Sunday, January 13, 2019

391. Must Gays Hate Straights?

The Eye That Never Sleeps

Here it is – my new novel!

 The Eye That Never Sleeps eimage.jpg

Did you ever have a friend who at times acted like your enemy, or an enemy who at times became your friend?  The Eye That Never Sleeps tells the story of just such a friendship.  The fourth title in my Metropolis series of historical novels set in nineteenth-century New York, it will be released on May 2.

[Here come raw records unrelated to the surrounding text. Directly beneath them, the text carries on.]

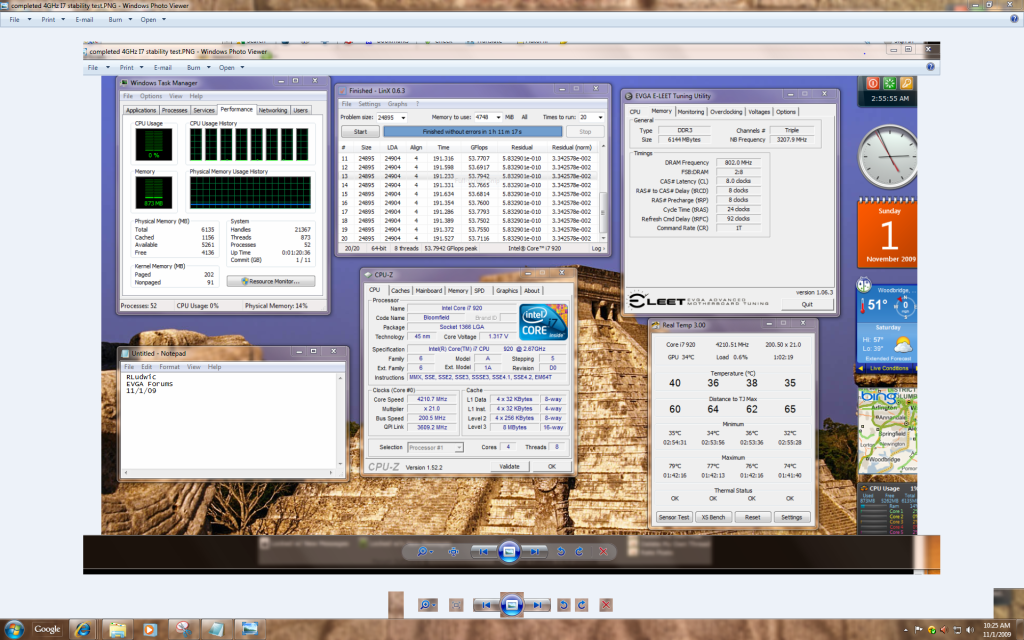Go to next image in the lowest control bar

pyautogui.click(x=537, y=605)
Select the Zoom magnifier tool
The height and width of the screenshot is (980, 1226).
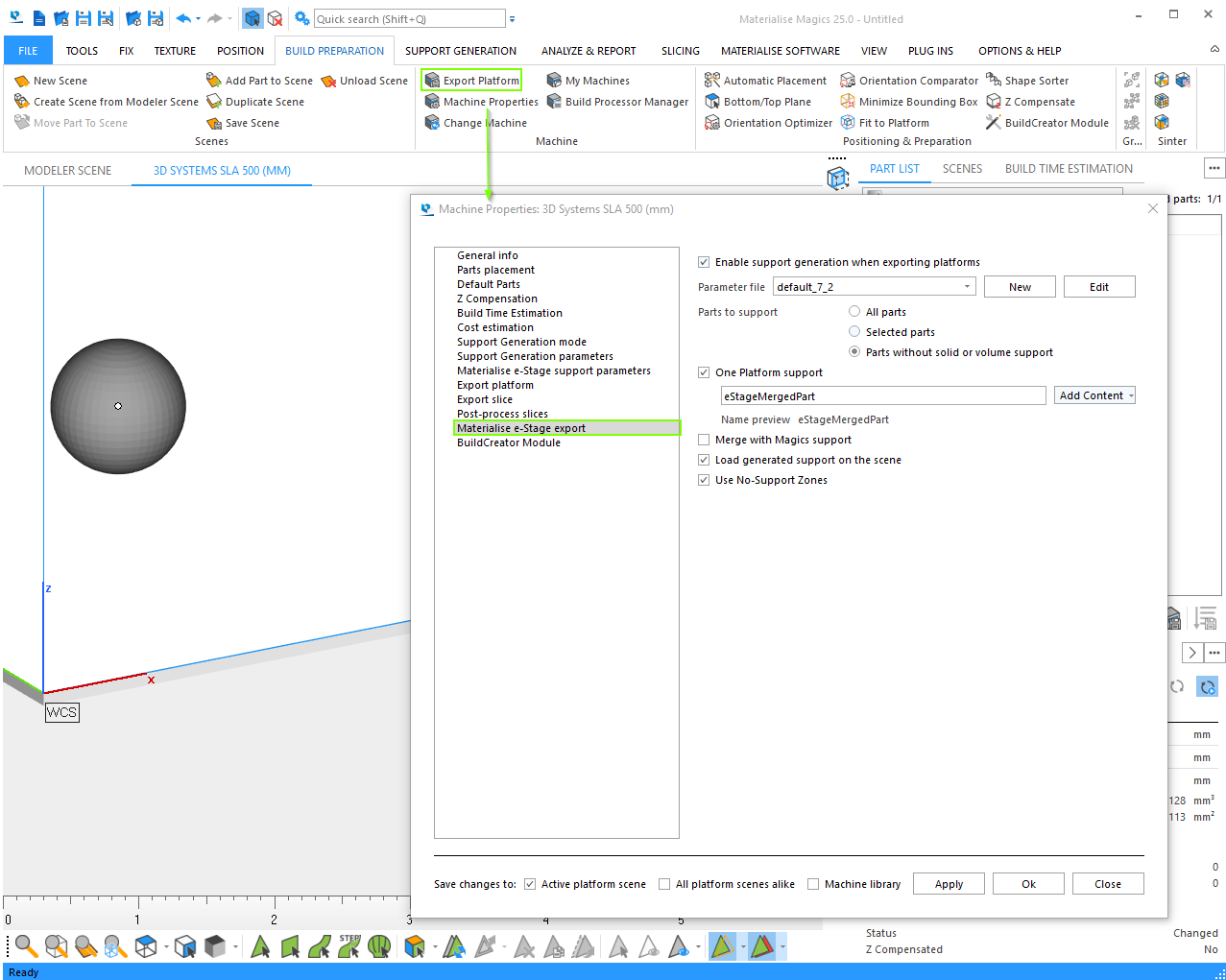click(25, 946)
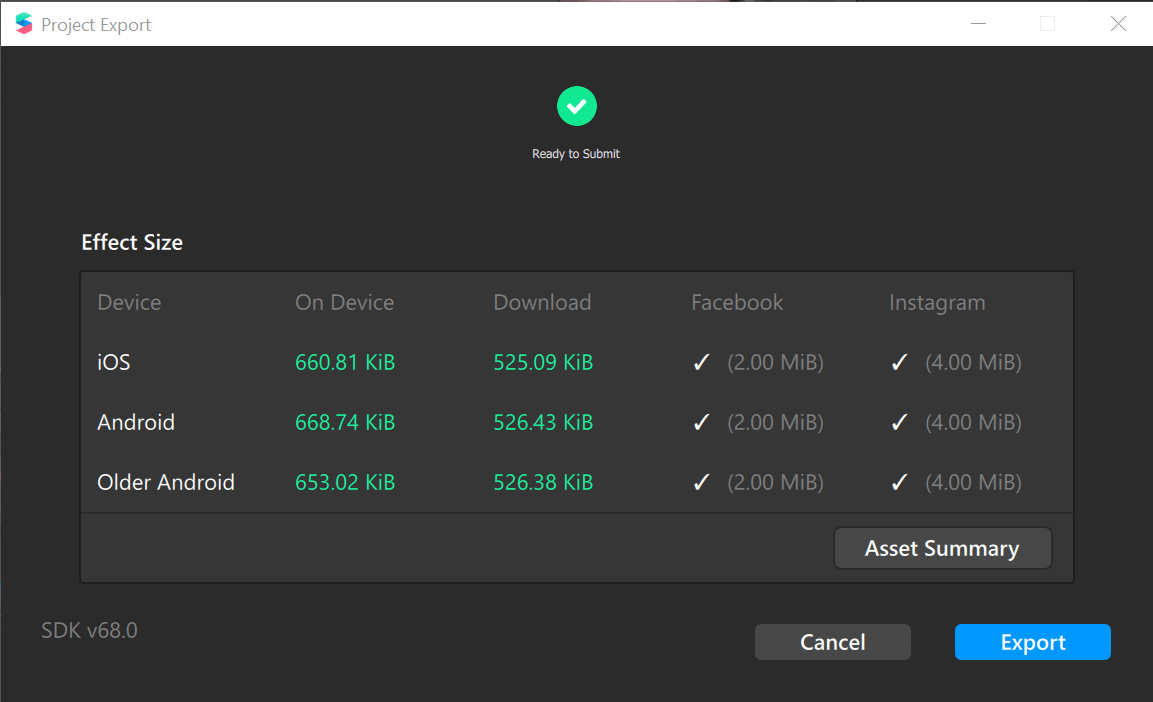Click the Older Android Instagram checkmark
Image resolution: width=1153 pixels, height=702 pixels.
coord(899,482)
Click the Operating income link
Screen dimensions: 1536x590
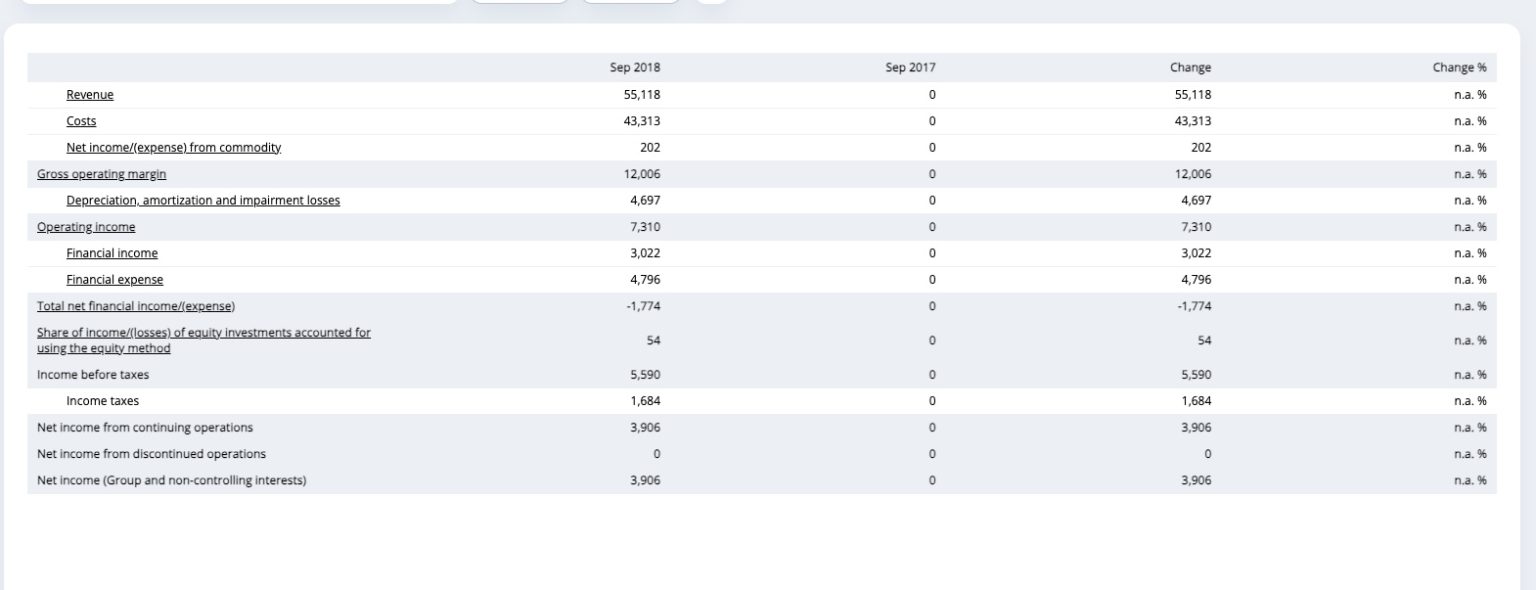coord(86,227)
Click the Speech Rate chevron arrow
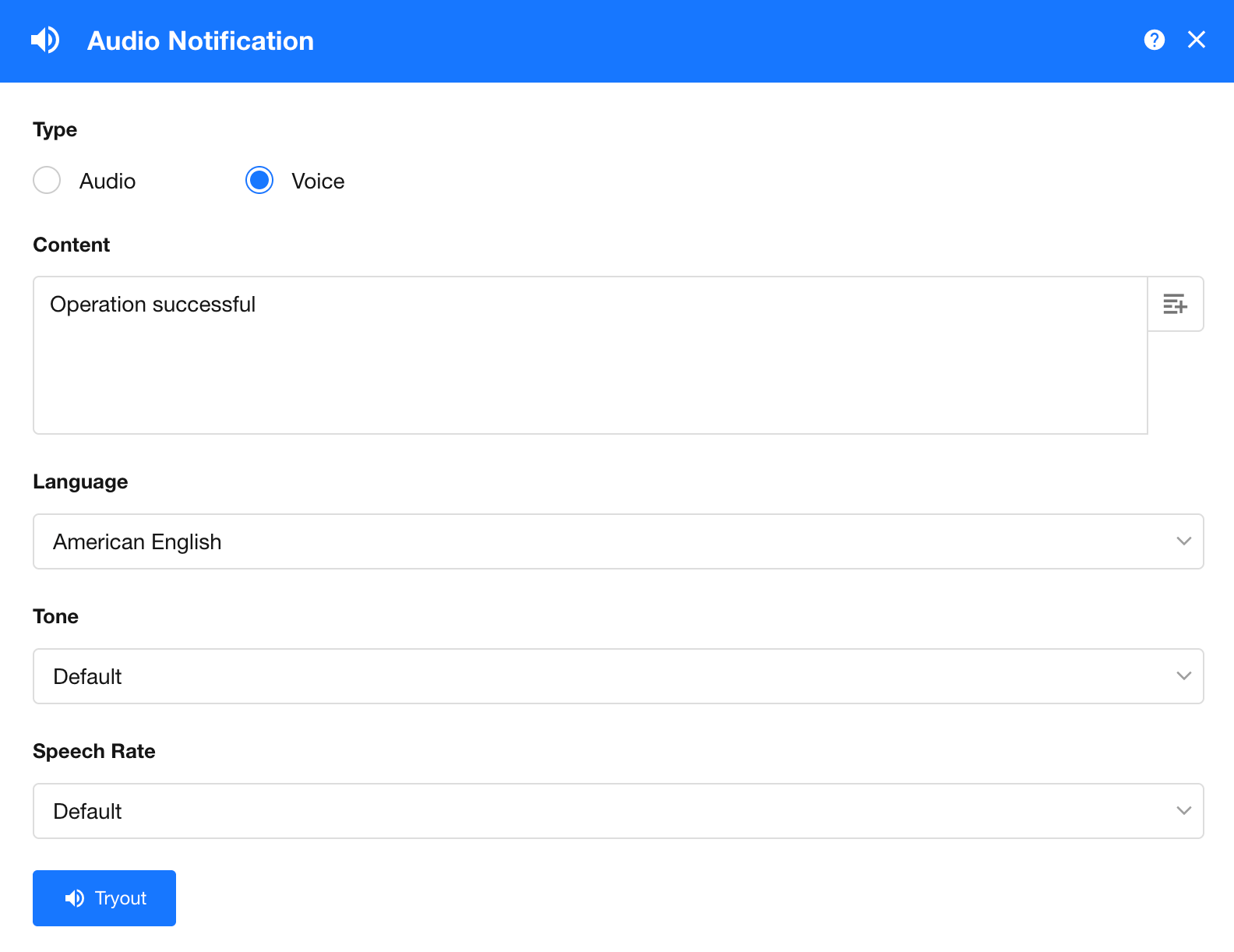 click(x=1183, y=811)
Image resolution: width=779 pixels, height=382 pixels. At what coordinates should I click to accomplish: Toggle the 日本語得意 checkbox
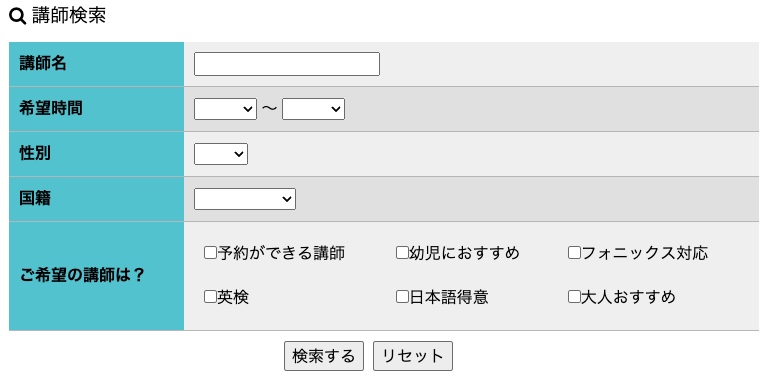tap(402, 297)
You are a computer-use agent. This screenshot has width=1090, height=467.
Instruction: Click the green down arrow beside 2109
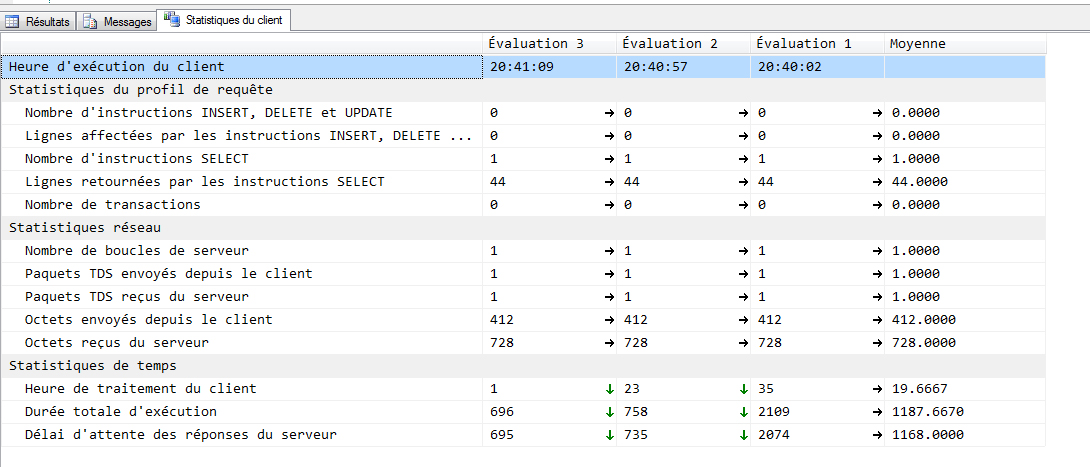click(x=877, y=411)
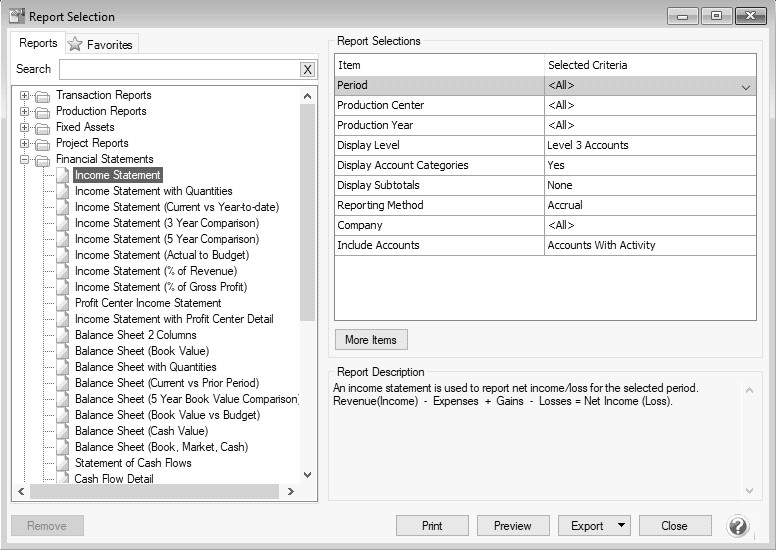Switch to the Reports tab
This screenshot has width=776, height=550.
pyautogui.click(x=38, y=43)
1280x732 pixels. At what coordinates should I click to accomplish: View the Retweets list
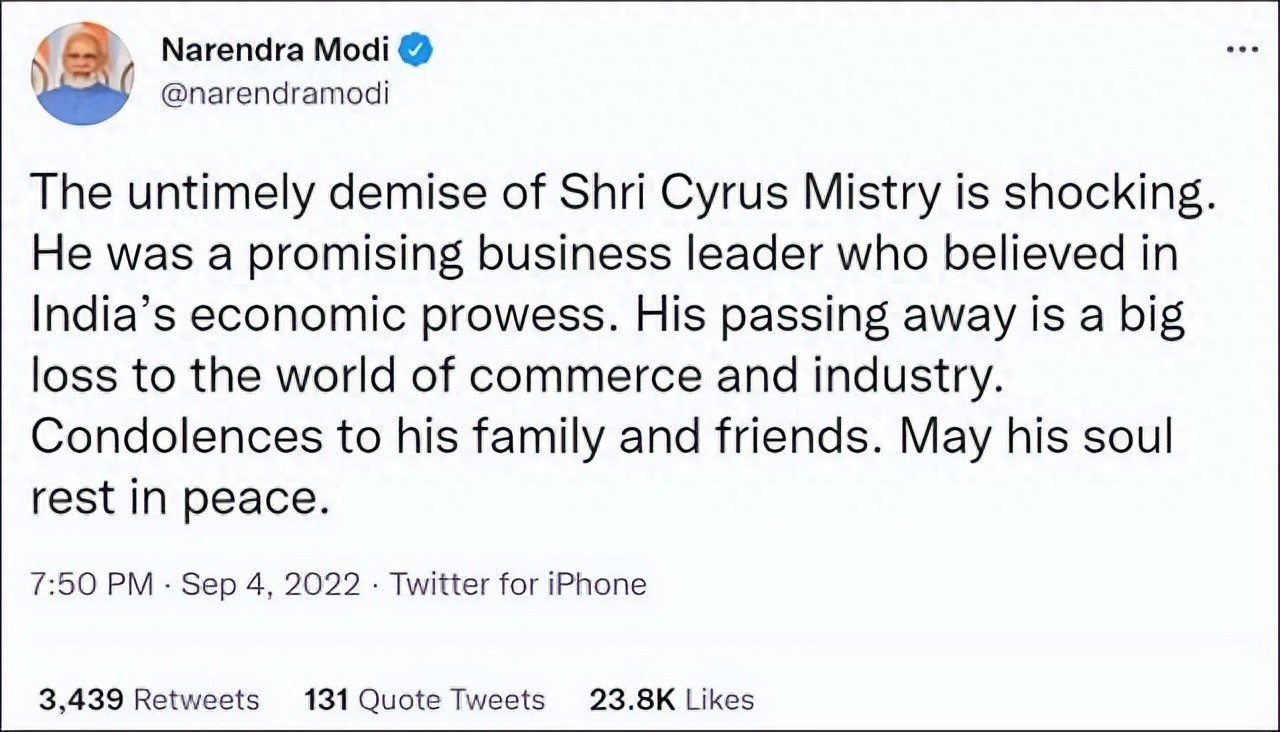[196, 699]
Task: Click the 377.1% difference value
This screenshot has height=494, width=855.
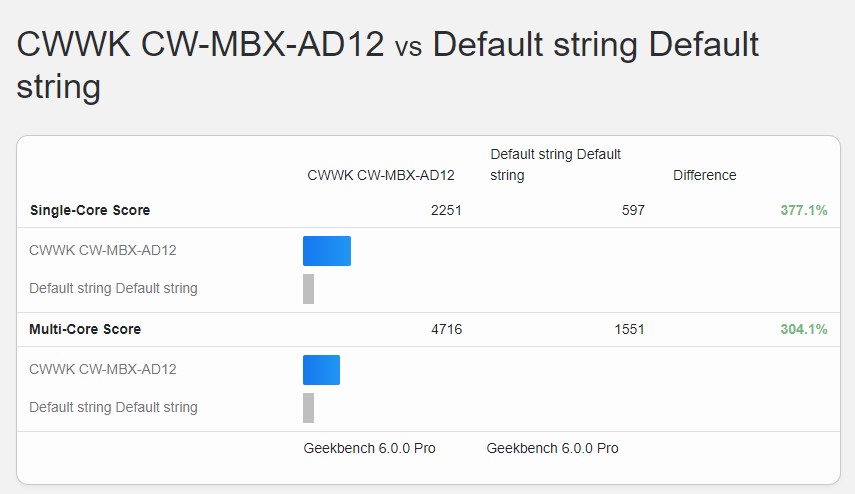Action: tap(803, 210)
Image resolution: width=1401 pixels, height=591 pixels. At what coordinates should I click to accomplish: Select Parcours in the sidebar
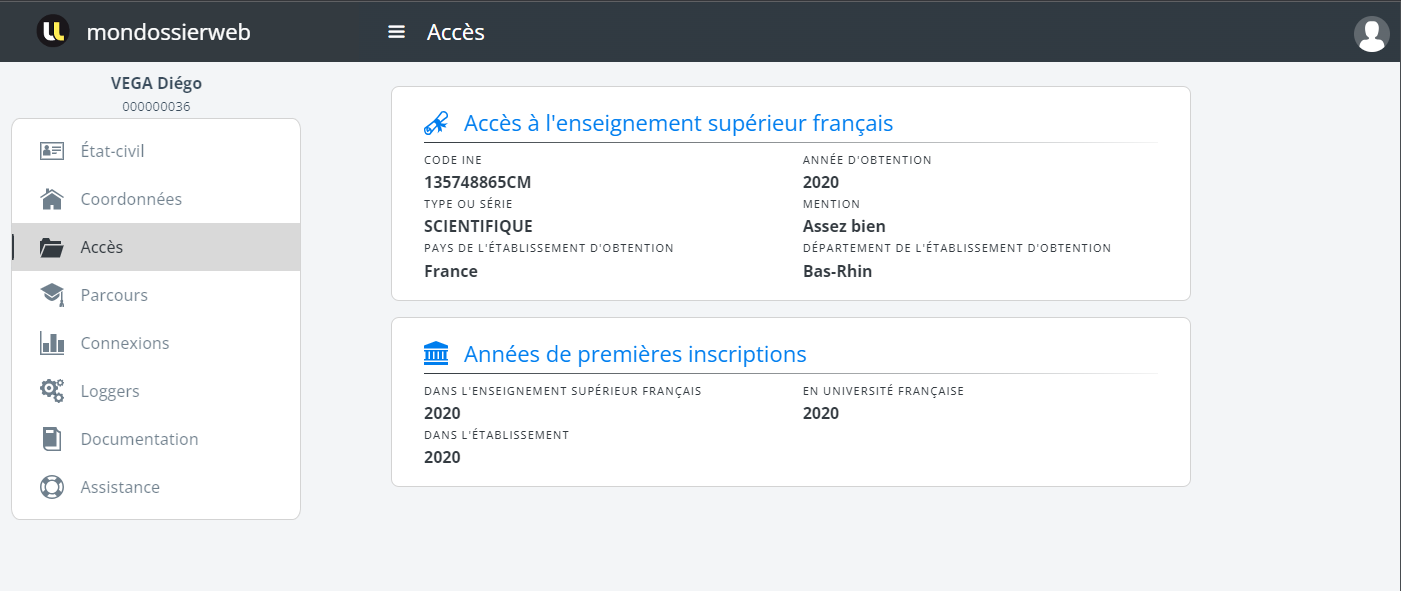click(114, 295)
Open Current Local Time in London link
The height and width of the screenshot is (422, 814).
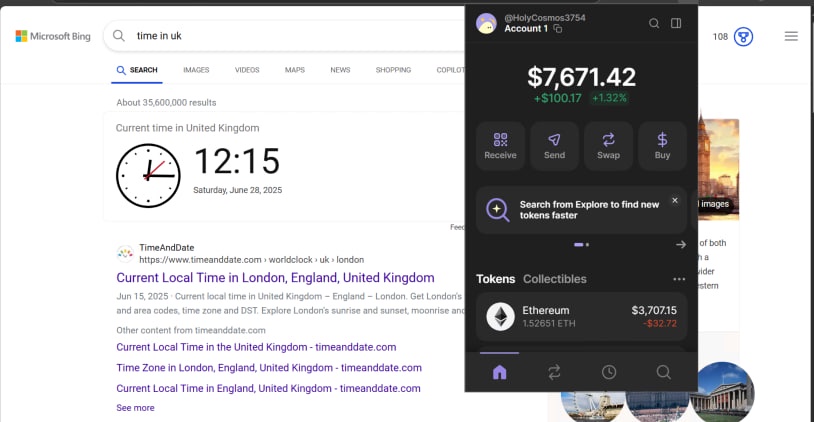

Hired by the city’s bankers to track down and apprehend the thief who is plundering their banks, private detective Sheldon Minick develops a friendship with his chief suspect, Nicholas Hale, an elegant young man-about-town who is in every way the sober Methodist detective’s opposite. They agree to a truce and undertake each to show the other the city that he knows and values.  Further adventures follow, including a cancan, a gore-splattered slaughterhouse, and a brothel with leap-frogging whores.  But when the truce ends, the inevitable finale comes in the dark midnight vaults of a bank.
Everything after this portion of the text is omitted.